At length he said, “By God, I wish you drank.”
“Sometimes I wish it myself. But most of the time I’m glad I don’t.”
“You must miss it.”
“Now and then.”
“I’d miss it like fury. I don’t know if I could live without it.”
“I had more trouble living with it,” I said. “The last time I drank I wound up with a grand mal seizure. I fell down in the street and woke up in the hospital with no idea of where I was or how I got there.”
“Christ,” he said, and shook his head. “But until then,” he said, “you had a good long run at it.”
“That I did.”
“Then you can’t complain,” he said. “We can’t any of us complain, can we?”
Around midnight it began to wear thin. I was starting to have the feeling that I’d stayed too long at the dance. I stood up and told Ballou I had to get on home.
“Are you all right to walk? Do you want me to call a car for you?” He caught himself and laughed. He said, “Jesus, all you’ve been drinking is Coca-Cola. Why shouldn’t you be all right to get home under your own power?”
“I’m fine.”
He hauled himself to his feet. “Now that you know where we are,” he said, “come back and see us again.”
“I’ll do that.”
“I enjoyed this, Scudder.” He laid a hand on my shoulder. “You’re all right.”
“You’re all right yourself.”
“It’s a damn shame about Eddie. Did he have any family at all? Will there be a wake for him, do you know?”
“I don’t know. The city’s holding the body for the time being.”
“Hell of a way to end up.” He sighed, then straightened up. “We’ll talk again, you and I.”
“I’d like that.”
“I’m here most nights, off and on. Or they know how to reach me.”
“Your early-shift bartender wouldn’t even admit he knew who you were.”

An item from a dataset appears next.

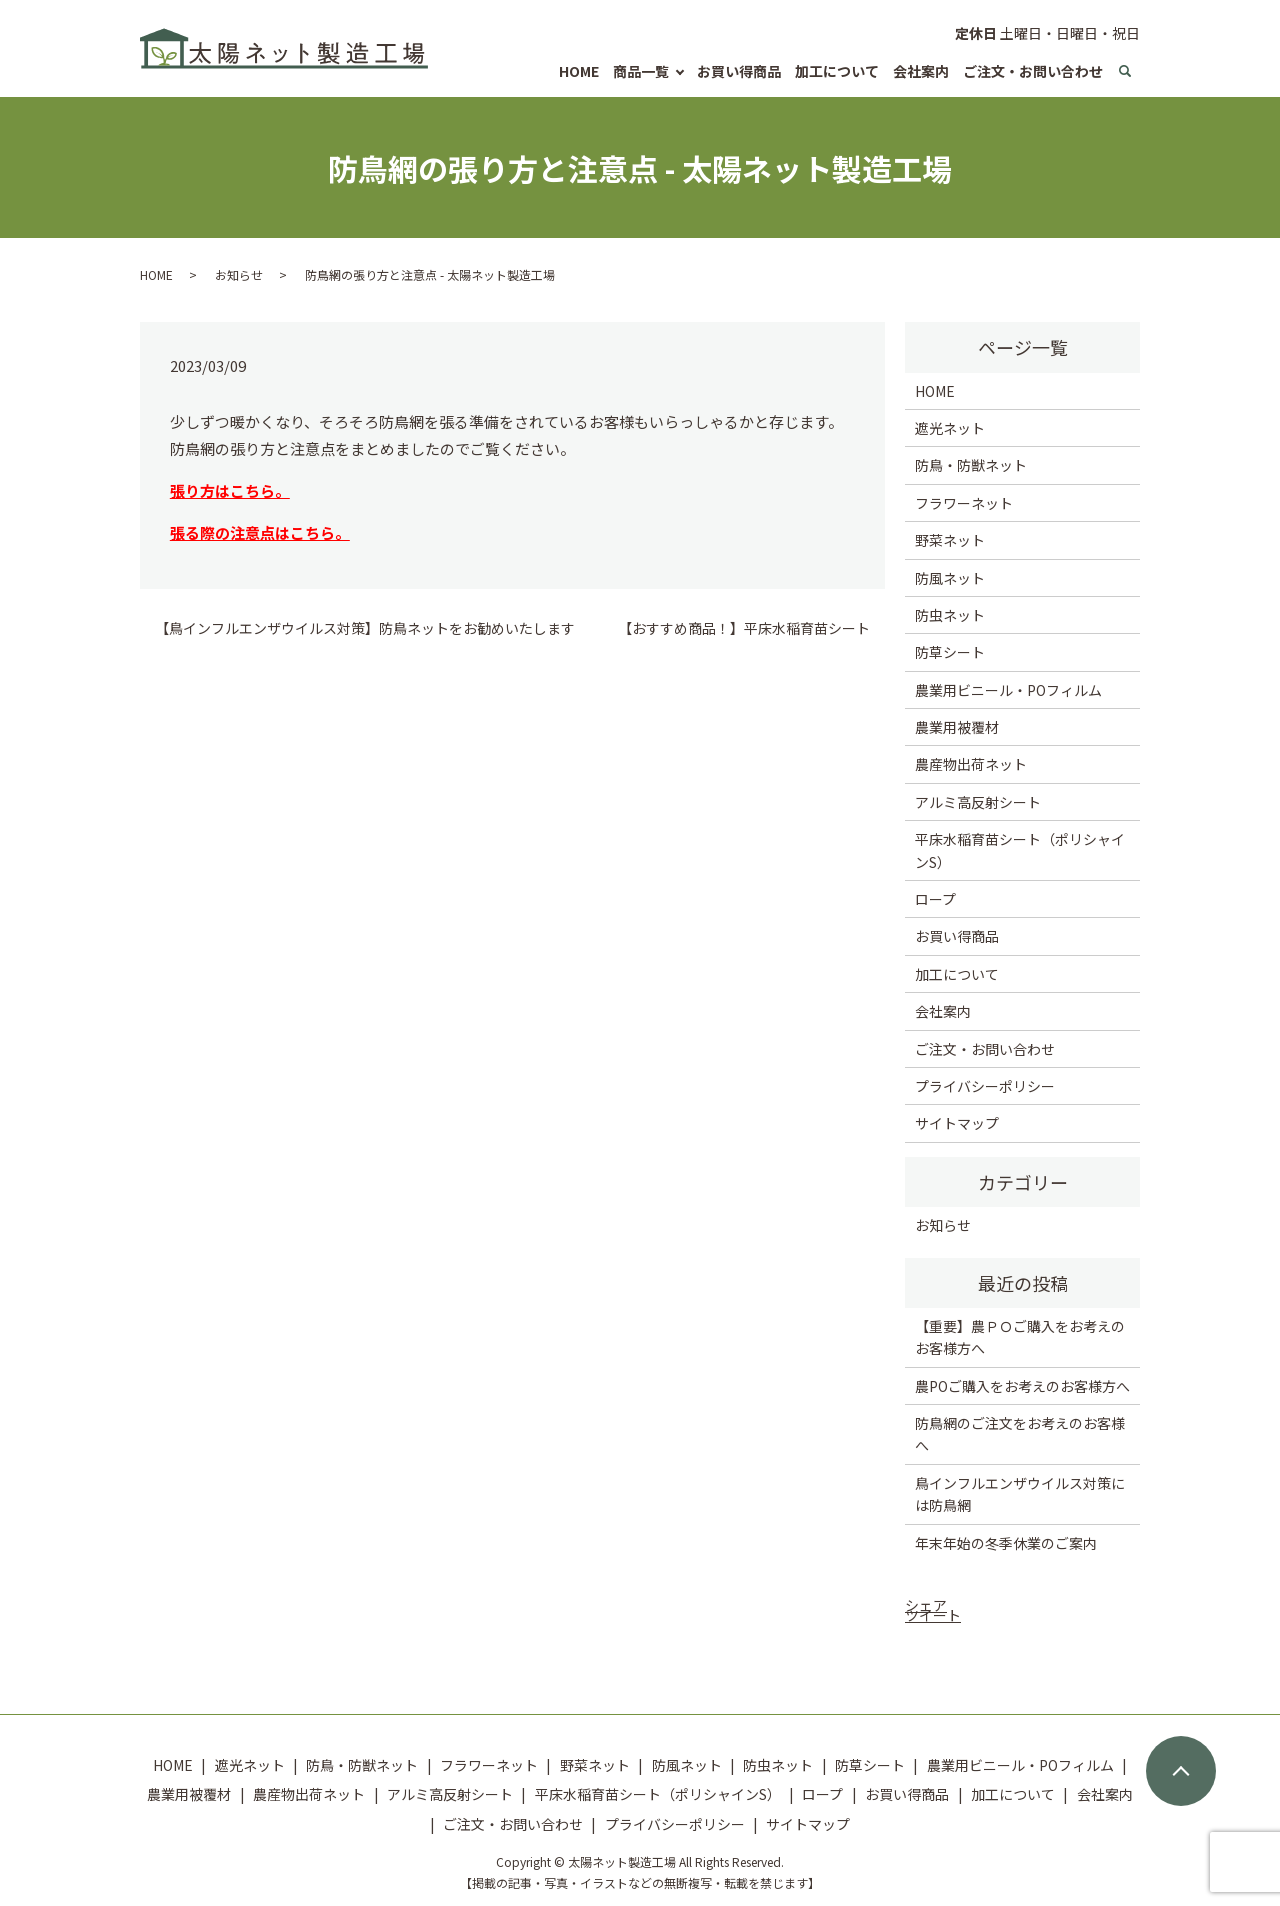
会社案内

He laughed. “That’s Tom. He’s a close one, isn’t he? But he gave me your message, and so did Neil. Whoever’s behind the bar here can get word to me.”

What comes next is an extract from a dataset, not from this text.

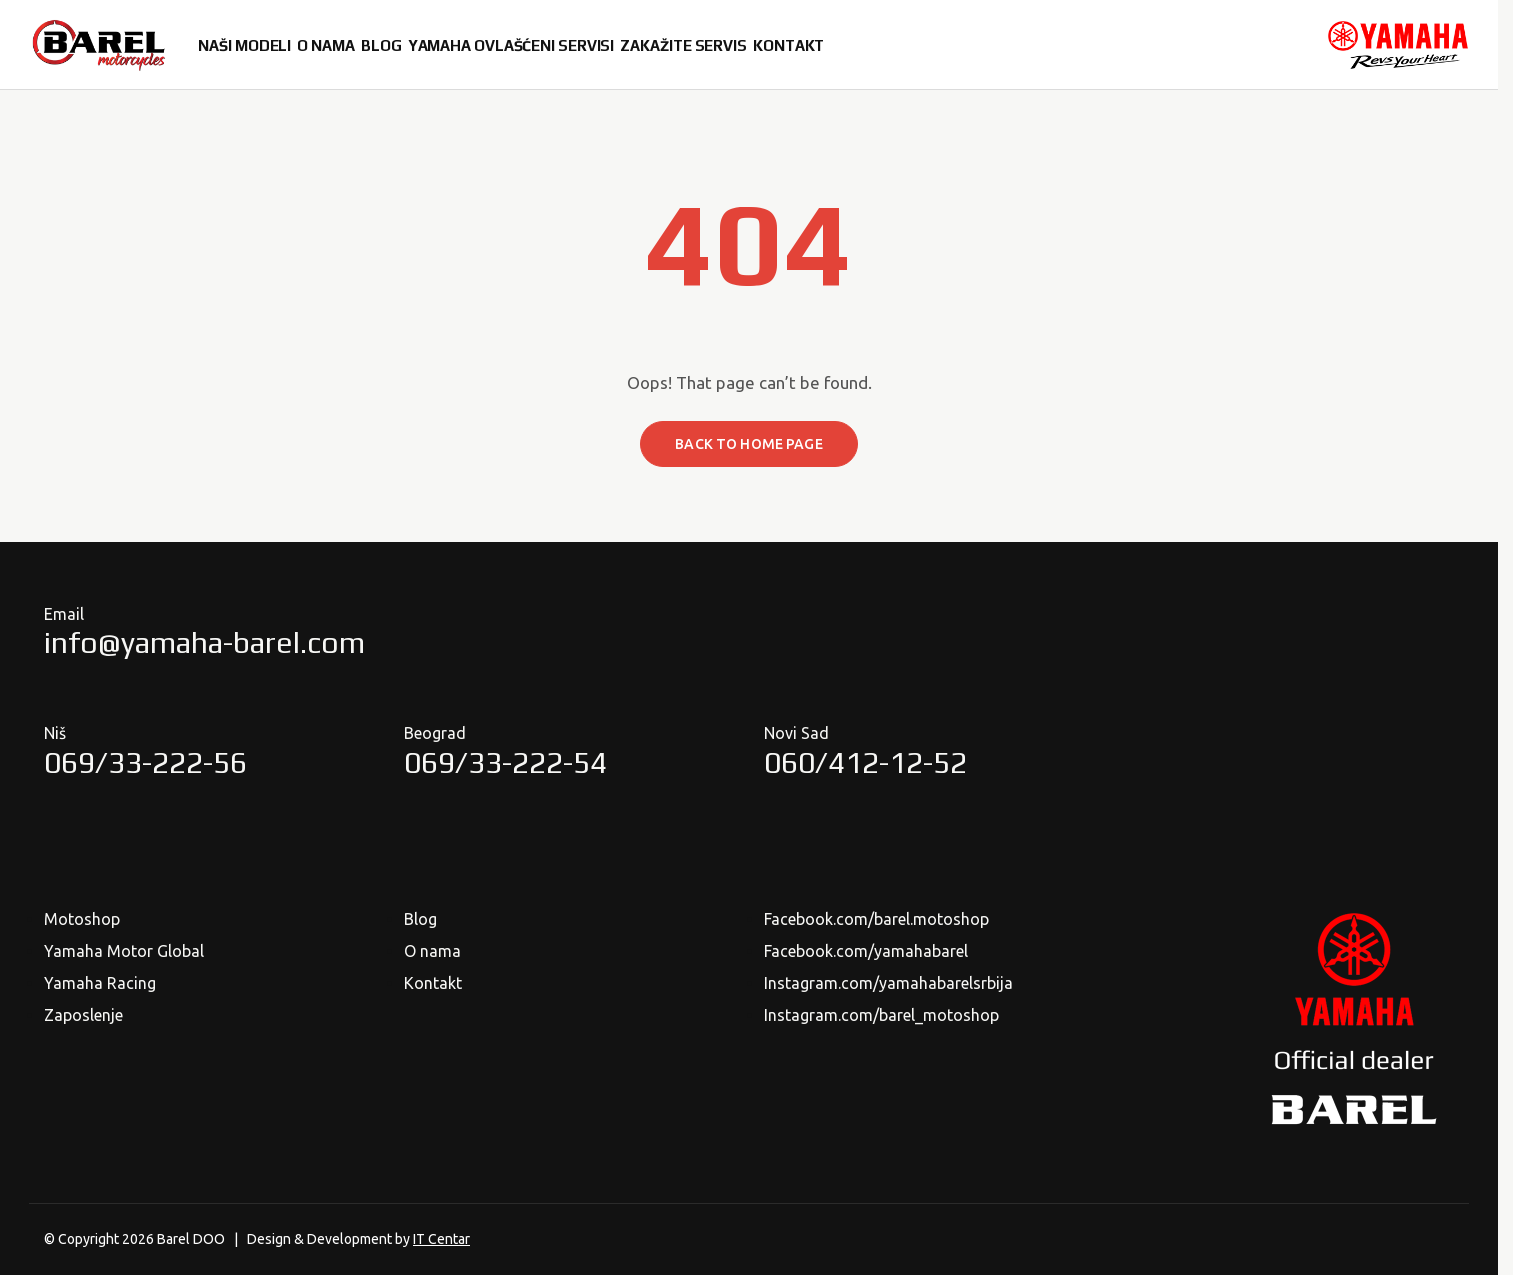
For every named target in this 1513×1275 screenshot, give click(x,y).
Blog (420, 919)
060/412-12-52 (865, 762)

I reached into my pocket, got out a card. “I’m at the Northwestern Hotel,” I said. “Here’s the number. I’m not there much, but they’ll take messages.”
“What’s this?”
“My number.”
“This,” he said. I looked, and he had the card turned and was looking at the picture of Paula Hoeldtke. “The girl,” he said. “Who is she?”
“Her name’s Paula Hoeldtke. She’s from Indiana, and she disappeared over the summer. She lived in the neighborhood, she worked at a few restaurants nearby. Her father hired me to find her.”
“Why give me her picture?”
“It’s the only thing I’ve got with my name and number on it. Why? Do you know her?”
He studied her picture, then raised his green eyes to meet mine. “No,” he said. “I never saw her.”